All Your Content Doesn't Matter Without Meaning

Photo: Your Content Doesn't Matter Without Meaning http://linkd.in/1kvXJKJ by Bill Sebald 

I've heard the best time to write is very early in the morning when you're still in mode. It may help with creativity or in developing concepts. It might even help you spend less mental energy (who couldn't use more battery life?). Not to mention, the only likely distraction are roosters, though only a problem for marketers working on farms.

For our SEO clients, I often write my titles after my piece is written, but I never go into a content piece without a purpose. And more than a fluffy idea, but an idea that I can qualify as valuable. I wrote a post on Moz about uncovering some of these ideas and measuring the value of them. I truly believe this extra work ahead of time pays out in the end (read the post to pick up some tips of finding and validating content ideas with data).

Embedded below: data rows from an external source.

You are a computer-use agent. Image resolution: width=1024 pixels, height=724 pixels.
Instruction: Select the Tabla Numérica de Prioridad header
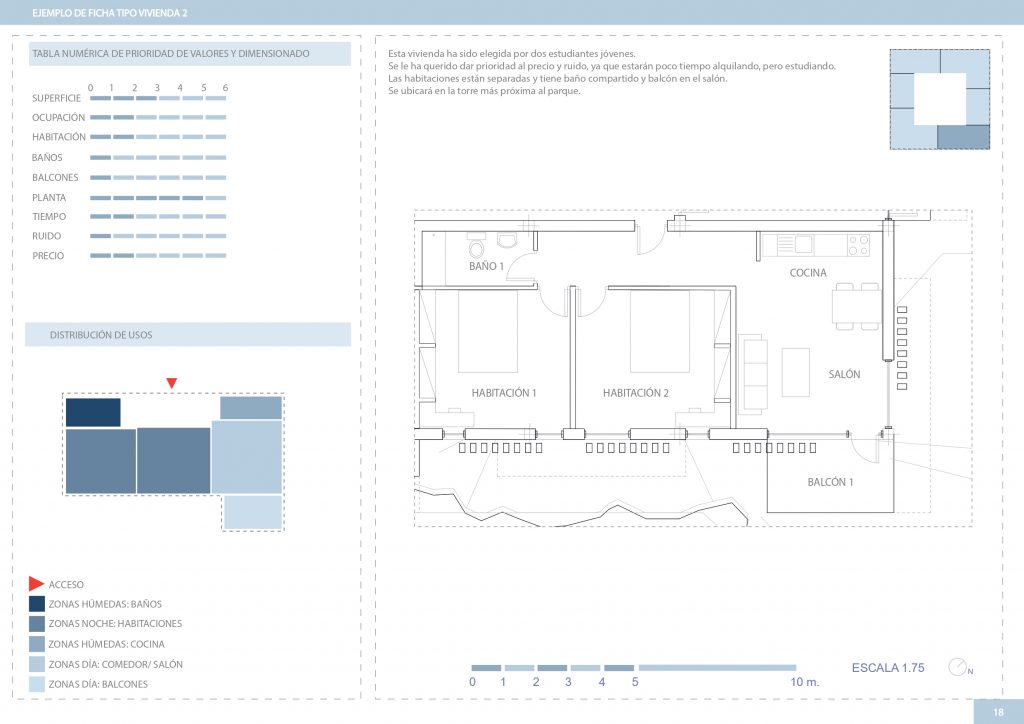point(188,54)
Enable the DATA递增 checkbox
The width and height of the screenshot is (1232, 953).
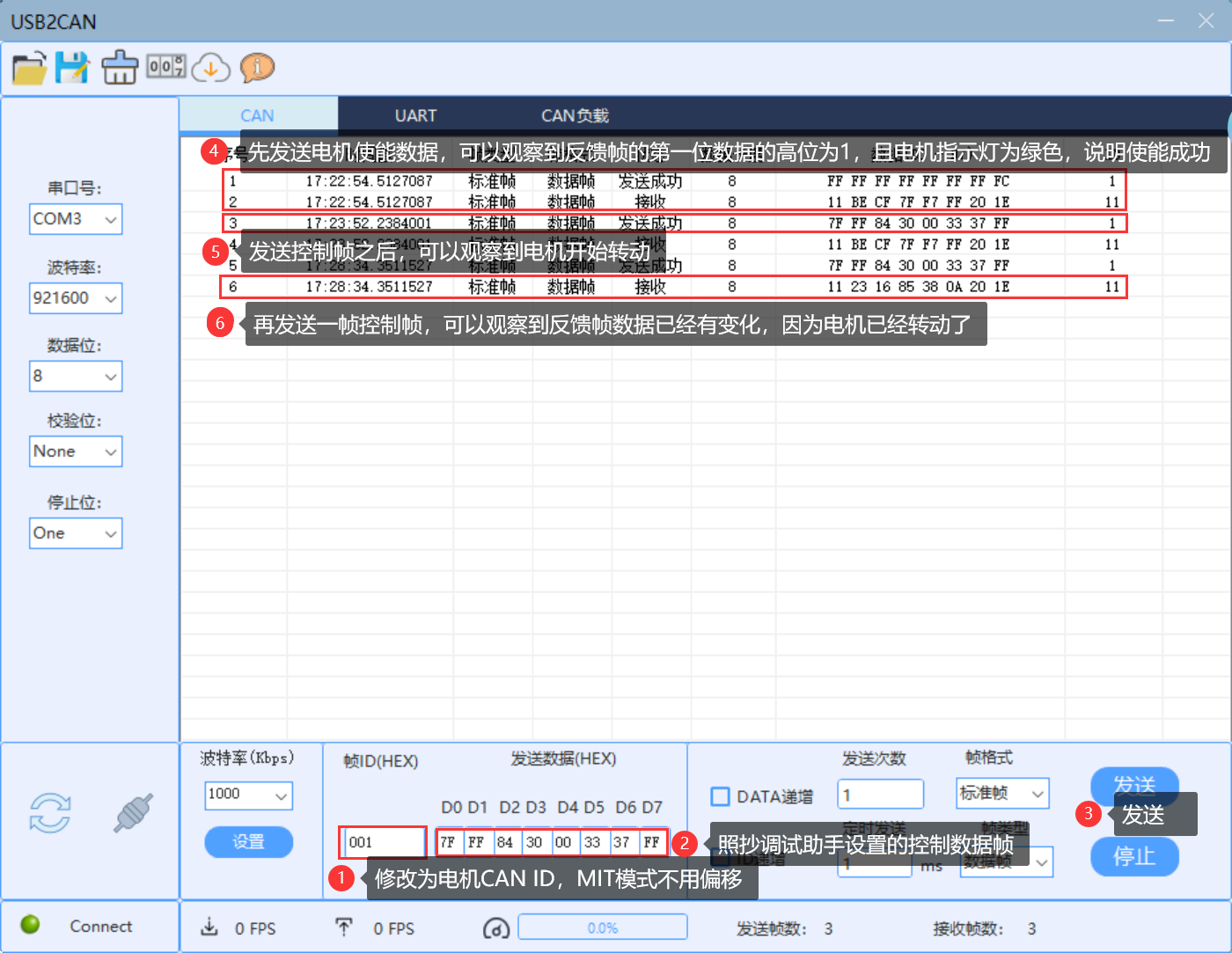click(x=720, y=796)
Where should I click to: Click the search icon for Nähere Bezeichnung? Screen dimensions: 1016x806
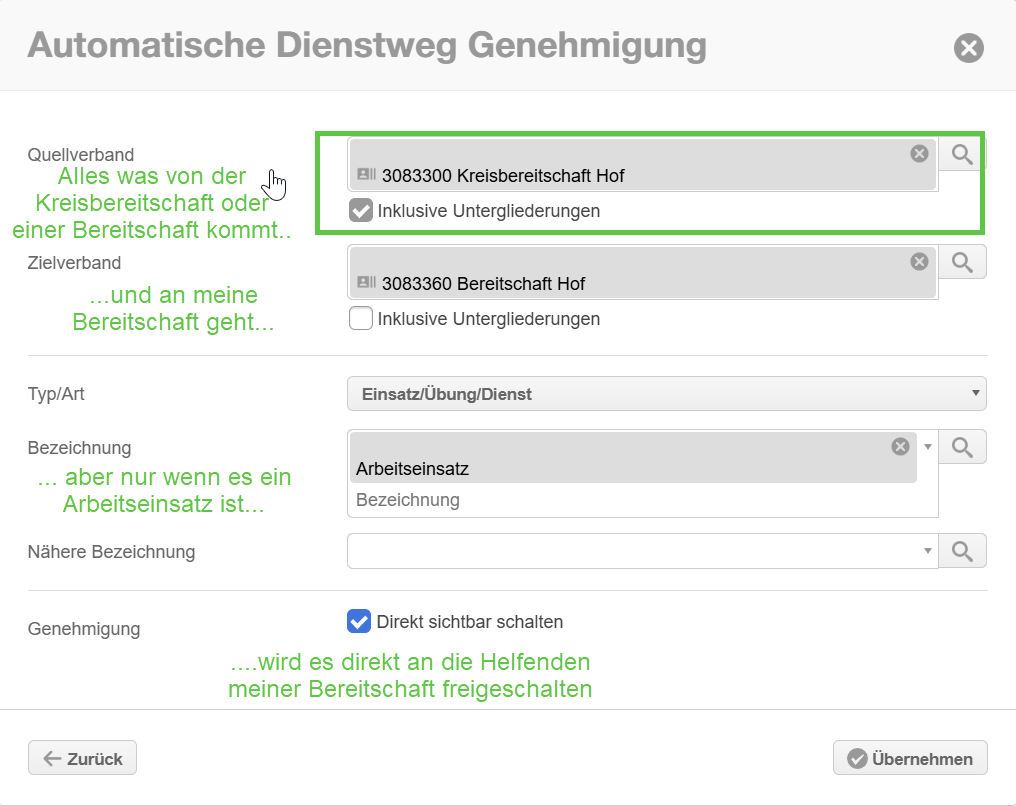tap(961, 551)
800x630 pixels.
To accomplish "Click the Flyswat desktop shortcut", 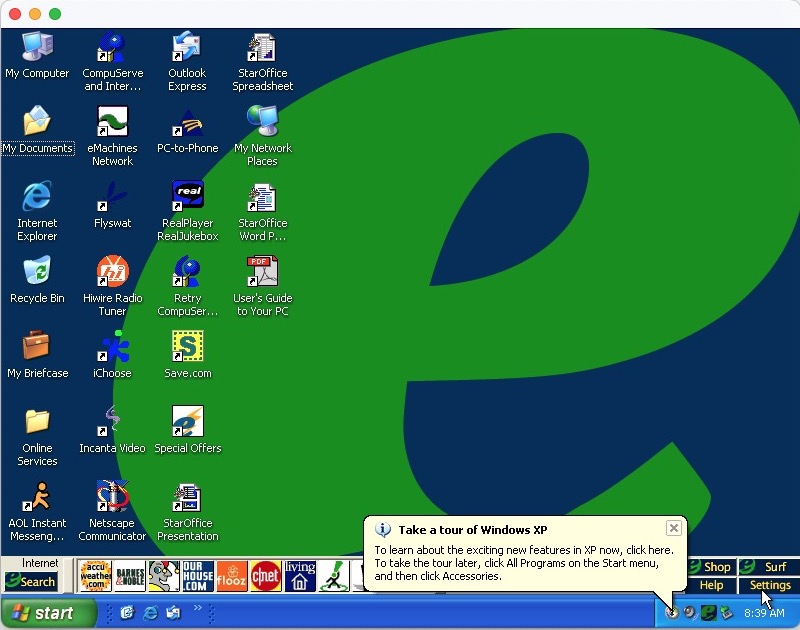I will click(x=112, y=197).
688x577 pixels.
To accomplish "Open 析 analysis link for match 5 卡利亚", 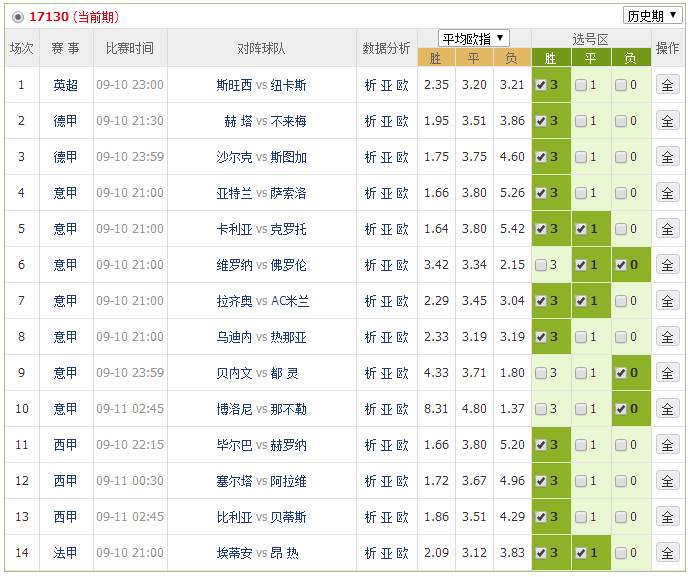I will point(370,229).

Once your past the data and have some direction, you're entering the vicinity of the art form known as writing. Semiotics, philosophical theorizing, and representation make your content constructive. If you're teaching your audience from the place they reside, you're going to make an even bigger impact. If you don't know your audience and you're talking over their heads, you're going to whiff.
Sounds logical, right? The truth is, Google loves this type of content. It's exactly what they want to be ranking since it improves their brand.

But what I'm still seeing from businesses and content vendors alike are fluffy pieces that are redundant to what's already been said, cranked out by the thousands, in hopes of winning SEO traffic. I'm also hearing about those uncomfortable conversations between the business and the vendors when the content does absolutely nothing in terms of SEO progress. Sure, they may be written fine, but they are as memorable as Teen Wolf Too.

Panda updates are designed to de-rank thin content. But thin content isn't just the stuff that's spun, regurgitated, and published in short chunks. Long form content may be less likely to be suppressed by Panda, but if it's not saying anything, Google's not going to go for it (at least not for the long term - that's a pretty safe bet).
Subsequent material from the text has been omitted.